TASK: Give each record below again, without a single difference.

DATA SECTION:

--

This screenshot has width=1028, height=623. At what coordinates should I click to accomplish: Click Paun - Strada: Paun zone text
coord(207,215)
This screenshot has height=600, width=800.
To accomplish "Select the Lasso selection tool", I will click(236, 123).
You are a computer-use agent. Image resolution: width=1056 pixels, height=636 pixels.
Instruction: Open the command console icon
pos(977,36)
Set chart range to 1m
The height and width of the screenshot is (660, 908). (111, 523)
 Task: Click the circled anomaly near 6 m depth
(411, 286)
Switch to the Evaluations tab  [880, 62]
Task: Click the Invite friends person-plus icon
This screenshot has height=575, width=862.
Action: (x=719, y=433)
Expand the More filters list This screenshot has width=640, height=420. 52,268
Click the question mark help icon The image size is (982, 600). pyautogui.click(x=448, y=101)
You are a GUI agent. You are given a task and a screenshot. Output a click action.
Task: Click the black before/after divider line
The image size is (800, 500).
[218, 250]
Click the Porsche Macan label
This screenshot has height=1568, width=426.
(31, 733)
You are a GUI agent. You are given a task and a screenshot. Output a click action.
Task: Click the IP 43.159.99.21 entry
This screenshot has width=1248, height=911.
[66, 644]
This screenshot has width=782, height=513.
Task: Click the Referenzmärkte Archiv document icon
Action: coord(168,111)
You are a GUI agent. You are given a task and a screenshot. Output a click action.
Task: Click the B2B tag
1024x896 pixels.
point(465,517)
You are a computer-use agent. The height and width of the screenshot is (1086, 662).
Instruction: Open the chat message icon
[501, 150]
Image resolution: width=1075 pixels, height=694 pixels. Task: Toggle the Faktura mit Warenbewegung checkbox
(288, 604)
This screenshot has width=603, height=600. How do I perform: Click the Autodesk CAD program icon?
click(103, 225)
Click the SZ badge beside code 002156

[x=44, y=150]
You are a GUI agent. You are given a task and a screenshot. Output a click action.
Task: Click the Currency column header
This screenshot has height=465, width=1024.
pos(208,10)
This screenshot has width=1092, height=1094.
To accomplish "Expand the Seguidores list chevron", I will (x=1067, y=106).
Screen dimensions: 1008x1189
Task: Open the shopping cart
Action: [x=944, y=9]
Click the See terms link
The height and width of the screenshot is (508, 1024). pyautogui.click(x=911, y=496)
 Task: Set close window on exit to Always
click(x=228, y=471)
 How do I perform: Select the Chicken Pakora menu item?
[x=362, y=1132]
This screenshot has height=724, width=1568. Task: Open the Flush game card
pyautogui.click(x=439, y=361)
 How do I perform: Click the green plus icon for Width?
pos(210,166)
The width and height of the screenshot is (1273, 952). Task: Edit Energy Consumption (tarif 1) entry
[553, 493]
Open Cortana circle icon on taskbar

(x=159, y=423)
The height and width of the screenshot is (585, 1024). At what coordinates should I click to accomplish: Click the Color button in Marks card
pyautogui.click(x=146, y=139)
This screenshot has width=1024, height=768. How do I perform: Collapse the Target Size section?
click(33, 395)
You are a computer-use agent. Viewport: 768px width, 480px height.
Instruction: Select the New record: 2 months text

--

OUTPUT FOR THIS TASK:
This screenshot has width=1028, height=623. At what coordinates should I click to accomplish: Click Paun - Strada: Paun zone text
coord(207,215)
This screenshot has height=600, width=800.
To accomplish "Select the Lasso selection tool", I will click(236, 123).
You are a computer-use agent. Image resolution: width=1056 pixels, height=636 pixels.
Instruction: Open the command console icon
pos(977,36)
Set chart range to 1m
The height and width of the screenshot is (660, 908). (111, 523)
 Task: Click the circled anomaly near 6 m depth
(411, 286)
Switch to the Evaluations tab  [880, 62]
Task: Click the Invite friends person-plus icon
This screenshot has height=575, width=862.
Action: (x=719, y=433)
Expand the More filters list This screenshot has width=640, height=420. 52,268
Click the question mark help icon The image size is (982, 600). pyautogui.click(x=448, y=101)
You are a GUI agent. You are given a task and a screenshot. Output a click action.
Task: Click the black before/after divider line
The image size is (800, 500).
[218, 250]
Click the Porsche Macan label
This screenshot has height=1568, width=426.
(31, 733)
You are a GUI agent. You are given a task and a screenshot. Output a click action.
Task: Click the IP 43.159.99.21 entry
This screenshot has width=1248, height=911.
[66, 644]
This screenshot has width=782, height=513.
Task: Click the Referenzmärkte Archiv document icon
Action: coord(168,111)
You are a GUI agent. You are given a task and a screenshot. Output a click action.
Task: Click the B2B tag
1024x896 pixels.
point(465,517)
You are a computer-use agent. The height and width of the screenshot is (1086, 662).
Instruction: Open the chat message icon
[501, 150]
Image resolution: width=1075 pixels, height=694 pixels. Task: Toggle the Faktura mit Warenbewegung checkbox
(288, 604)
This screenshot has width=603, height=600. How do I perform: Click the Autodesk CAD program icon?
click(103, 225)
Click the SZ badge beside code 002156

[x=44, y=150]
You are a GUI agent. You are given a task and a screenshot. Output a click action.
Task: Click the Currency column header
This screenshot has height=465, width=1024.
pos(208,10)
This screenshot has width=1092, height=1094.
To accomplish "Expand the Seguidores list chevron", I will (x=1067, y=106).
Screen dimensions: 1008x1189
Task: Open the shopping cart
Action: [x=944, y=9]
Click the See terms link
The height and width of the screenshot is (508, 1024). pyautogui.click(x=911, y=496)
 Task: Set close window on exit to Always
click(x=228, y=471)
 How do I perform: Select the Chicken Pakora menu item?
[x=362, y=1132]
This screenshot has height=724, width=1568. Task: Open the Flush game card
pyautogui.click(x=439, y=361)
 How do I perform: Click the green plus icon for Width?
pos(210,166)
The width and height of the screenshot is (1273, 952). Task: Edit Energy Consumption (tarif 1) entry
[553, 493]
Open Cortana circle icon on taskbar

(x=159, y=423)
The height and width of the screenshot is (585, 1024). At what coordinates should I click to accomplish: Click the Color button in Marks card
pyautogui.click(x=146, y=139)
This screenshot has width=1024, height=768. How do I perform: Collapse the Target Size section?
click(33, 395)
You are a computer-use agent. Viewport: 768px width, 480px height.
Instruction: Select the New record: 2 months text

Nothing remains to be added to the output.